◆ Document segment
• • •
#1
In a perfectly competitive market, what happens if a firm charges a price above the market equilibrium?
It attracts more customers.
It loses customers to other firms.
It maintains its market share.
It increases its profit margin.
#2
What is a characteristic of a perfectly competitive market?
Firms have market power.
Products are differentiated.
There are many buyers and sellers.
Entry and exit are restricted.
#3
What is the main assumption of perfect competition?
Homogeneous products
Monopolistic control
High barriers to entry
Product differentiation
#4
Which factor contributes to market efficiency in a competitive economy?
Government intervention
Barriers to entry
Information availability
Monopoly power
#5
What is the role of competition in a market economy?
To decrease efficiency
To increase prices
To encourage innovation and lower prices
To limit consumer choices
#6
Which type of market structure has the highest level of competition?
Monopoly
Oligopoly
Perfect competition
Monopolistic competition
#7
What is the primary goal of firms operating in a competitive market?
Maximizing social welfare
Minimizing consumer surplus
Maximizing profit
Minimizing production costs
#8
Which concept implies that market prices reflect all available information?
Market equilibrium
Market efficiency
Price discrimination
Monopolistic competition
#9
What is the efficient market hypothesis (EMH)?
It suggests that market prices always reflect the true value of assets.
It states that market prices may not accurately reflect all available information.
It proposes that market prices are determined solely by supply and demand.
It argues that market prices are influenced by irrational investor behavior.
#10
What is a characteristic of monopolistic competition?
Many sellers, differentiated products
Few sellers, identical products
One seller, unique product
Few sellers, differentiated products
#11
What does the term 'price discrimination' refer to?
Selling identical products at different prices to different consumers
Maintaining a single price for all consumers
Regulating prices by government authorities
Setting prices based on production costs
#12
What is a characteristic of oligopoly?
• • •
◆ Collected material
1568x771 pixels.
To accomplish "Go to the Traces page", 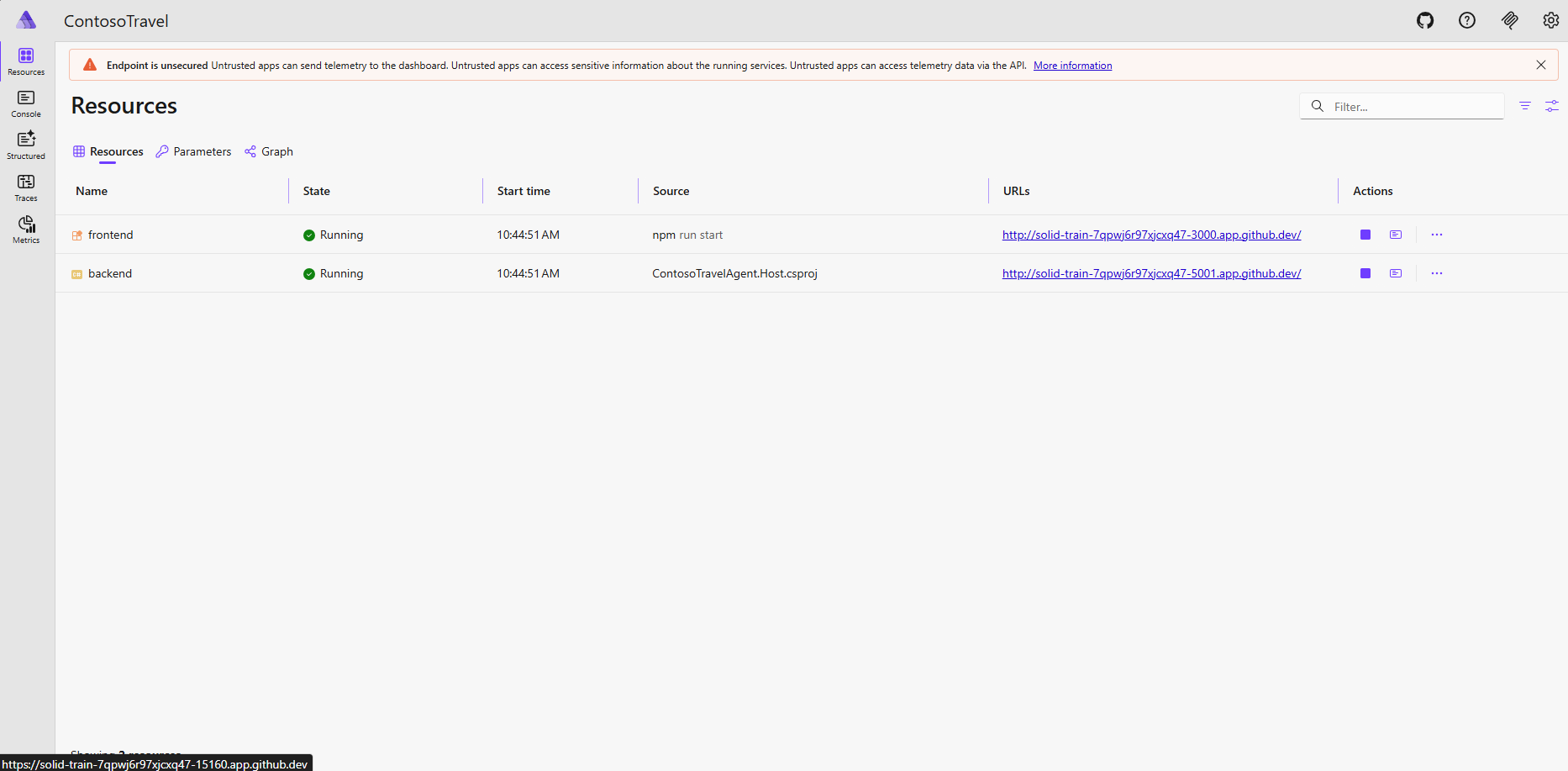I will (26, 187).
• • •
◆ What the exercise asks
Can you write out the stretch of the market competition quiz that opens with the words containing "It argues that" and closes with "discrimination' refer to?", updating "differentiated products" to "distinct products" throughout?

◆ Output below
It argues that market prices are influenced by irrational investor behavior.
#10
What is a characteristic of monopolistic competition?
Many sellers, distinct products
Few sellers, identical products
One seller, unique product
Few sellers, distinct products
#11
What does the term 'price discrimination' refer to?